### Material shown
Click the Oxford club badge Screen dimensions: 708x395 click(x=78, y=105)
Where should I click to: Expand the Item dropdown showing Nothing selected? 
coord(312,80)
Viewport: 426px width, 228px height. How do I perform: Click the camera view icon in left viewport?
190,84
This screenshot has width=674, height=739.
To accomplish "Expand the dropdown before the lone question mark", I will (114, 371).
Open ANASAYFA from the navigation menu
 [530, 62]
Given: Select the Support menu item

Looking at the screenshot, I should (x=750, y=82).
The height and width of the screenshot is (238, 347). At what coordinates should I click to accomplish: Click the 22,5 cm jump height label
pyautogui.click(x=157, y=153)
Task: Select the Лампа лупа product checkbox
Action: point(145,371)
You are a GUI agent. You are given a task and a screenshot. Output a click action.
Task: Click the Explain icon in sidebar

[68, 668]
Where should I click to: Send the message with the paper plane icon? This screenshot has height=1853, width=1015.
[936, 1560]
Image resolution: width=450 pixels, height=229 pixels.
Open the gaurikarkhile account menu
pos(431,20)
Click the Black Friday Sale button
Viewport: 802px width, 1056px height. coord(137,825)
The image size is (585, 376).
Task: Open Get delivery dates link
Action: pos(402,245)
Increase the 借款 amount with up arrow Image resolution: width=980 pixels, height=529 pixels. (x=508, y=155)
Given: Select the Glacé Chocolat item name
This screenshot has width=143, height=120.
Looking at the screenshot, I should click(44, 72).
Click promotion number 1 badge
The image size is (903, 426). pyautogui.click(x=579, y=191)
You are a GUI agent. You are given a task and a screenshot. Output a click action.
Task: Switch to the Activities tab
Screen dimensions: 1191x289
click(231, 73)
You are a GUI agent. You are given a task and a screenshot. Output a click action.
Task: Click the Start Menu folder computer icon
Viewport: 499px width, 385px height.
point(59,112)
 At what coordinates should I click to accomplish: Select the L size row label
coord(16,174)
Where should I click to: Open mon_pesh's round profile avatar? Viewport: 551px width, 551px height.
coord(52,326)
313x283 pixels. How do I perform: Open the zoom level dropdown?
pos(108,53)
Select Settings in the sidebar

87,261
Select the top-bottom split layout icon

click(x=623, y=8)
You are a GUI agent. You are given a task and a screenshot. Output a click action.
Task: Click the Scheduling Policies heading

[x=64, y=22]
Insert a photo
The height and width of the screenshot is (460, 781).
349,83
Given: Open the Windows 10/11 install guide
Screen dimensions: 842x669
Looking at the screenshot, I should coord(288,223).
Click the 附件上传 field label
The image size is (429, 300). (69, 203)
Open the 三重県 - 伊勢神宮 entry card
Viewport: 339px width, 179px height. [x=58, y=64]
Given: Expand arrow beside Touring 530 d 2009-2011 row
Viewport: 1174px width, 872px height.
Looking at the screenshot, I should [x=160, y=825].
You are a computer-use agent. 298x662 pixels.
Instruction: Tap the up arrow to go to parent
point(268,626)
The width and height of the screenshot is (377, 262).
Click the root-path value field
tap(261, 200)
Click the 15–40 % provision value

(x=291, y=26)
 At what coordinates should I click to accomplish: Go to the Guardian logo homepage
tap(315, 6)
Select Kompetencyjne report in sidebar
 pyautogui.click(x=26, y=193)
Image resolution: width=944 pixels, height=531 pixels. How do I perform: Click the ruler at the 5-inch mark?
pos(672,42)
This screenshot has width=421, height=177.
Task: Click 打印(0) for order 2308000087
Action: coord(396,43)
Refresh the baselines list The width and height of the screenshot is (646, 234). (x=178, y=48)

### About this task
Copy the entire listing exactly. Do not skip a line.

### Your solution
Click the Oxford club badge Screen dimensions: 708x395 click(x=78, y=105)
Where should I click to: Expand the Item dropdown showing Nothing selected? 
coord(312,80)
Viewport: 426px width, 228px height. How do I perform: Click the camera view icon in left viewport?
190,84
This screenshot has width=674, height=739.
To accomplish "Expand the dropdown before the lone question mark", I will (114, 371).
Open ANASAYFA from the navigation menu
 [530, 62]
Given: Select the Support menu item

Looking at the screenshot, I should (x=750, y=82).
The height and width of the screenshot is (238, 347). At what coordinates should I click to accomplish: Click the 22,5 cm jump height label
pyautogui.click(x=157, y=153)
Task: Select the Лампа лупа product checkbox
Action: point(145,371)
You are a GUI agent. You are given a task and a screenshot. Output a click action.
Task: Click the Explain icon in sidebar

[68, 668]
Where should I click to: Send the message with the paper plane icon? This screenshot has height=1853, width=1015.
[936, 1560]
Image resolution: width=450 pixels, height=229 pixels.
Open the gaurikarkhile account menu
pos(431,20)
Click the Black Friday Sale button
Viewport: 802px width, 1056px height. coord(137,825)
The image size is (585, 376).
Task: Open Get delivery dates link
Action: pos(402,245)
Increase the 借款 amount with up arrow Image resolution: width=980 pixels, height=529 pixels. (x=508, y=155)
Given: Select the Glacé Chocolat item name
This screenshot has width=143, height=120.
Looking at the screenshot, I should click(44, 72).
Click promotion number 1 badge
The image size is (903, 426). pyautogui.click(x=579, y=191)
You are a GUI agent. You are given a task and a screenshot. Output a click action.
Task: Switch to the Activities tab
Screen dimensions: 1191x289
click(231, 73)
You are a GUI agent. You are given a task and a screenshot. Output a click action.
Task: Click the Start Menu folder computer icon
Viewport: 499px width, 385px height.
point(59,112)
 At what coordinates should I click to accomplish: Select the L size row label
coord(16,174)
Where should I click to: Open mon_pesh's round profile avatar? Viewport: 551px width, 551px height.
coord(52,326)
313x283 pixels. How do I perform: Open the zoom level dropdown?
pos(108,53)
Select Settings in the sidebar

87,261
Select the top-bottom split layout icon

click(x=623, y=8)
You are a GUI agent. You are given a task and a screenshot. Output a click action.
Task: Click the Scheduling Policies heading

[x=64, y=22]
Insert a photo
The height and width of the screenshot is (460, 781).
349,83
Given: Open the Windows 10/11 install guide
Screen dimensions: 842x669
Looking at the screenshot, I should coord(288,223).
Click the 附件上传 field label
The image size is (429, 300). (69, 203)
Open the 三重県 - 伊勢神宮 entry card
Viewport: 339px width, 179px height. [x=58, y=64]
Given: Expand arrow beside Touring 530 d 2009-2011 row
Viewport: 1174px width, 872px height.
Looking at the screenshot, I should [x=160, y=825].
You are a computer-use agent. 298x662 pixels.
Instruction: Tap the up arrow to go to parent
point(268,626)
The width and height of the screenshot is (377, 262).
Click the root-path value field
tap(261, 200)
Click the 15–40 % provision value

(x=291, y=26)
 At what coordinates should I click to accomplish: Go to the Guardian logo homepage
tap(315, 6)
Select Kompetencyjne report in sidebar
 pyautogui.click(x=26, y=193)
Image resolution: width=944 pixels, height=531 pixels. How do I perform: Click the ruler at the 5-inch mark?
pos(672,42)
This screenshot has width=421, height=177.
Task: Click 打印(0) for order 2308000087
Action: coord(396,43)
Refresh the baselines list The width and height of the screenshot is (646, 234). (x=178, y=48)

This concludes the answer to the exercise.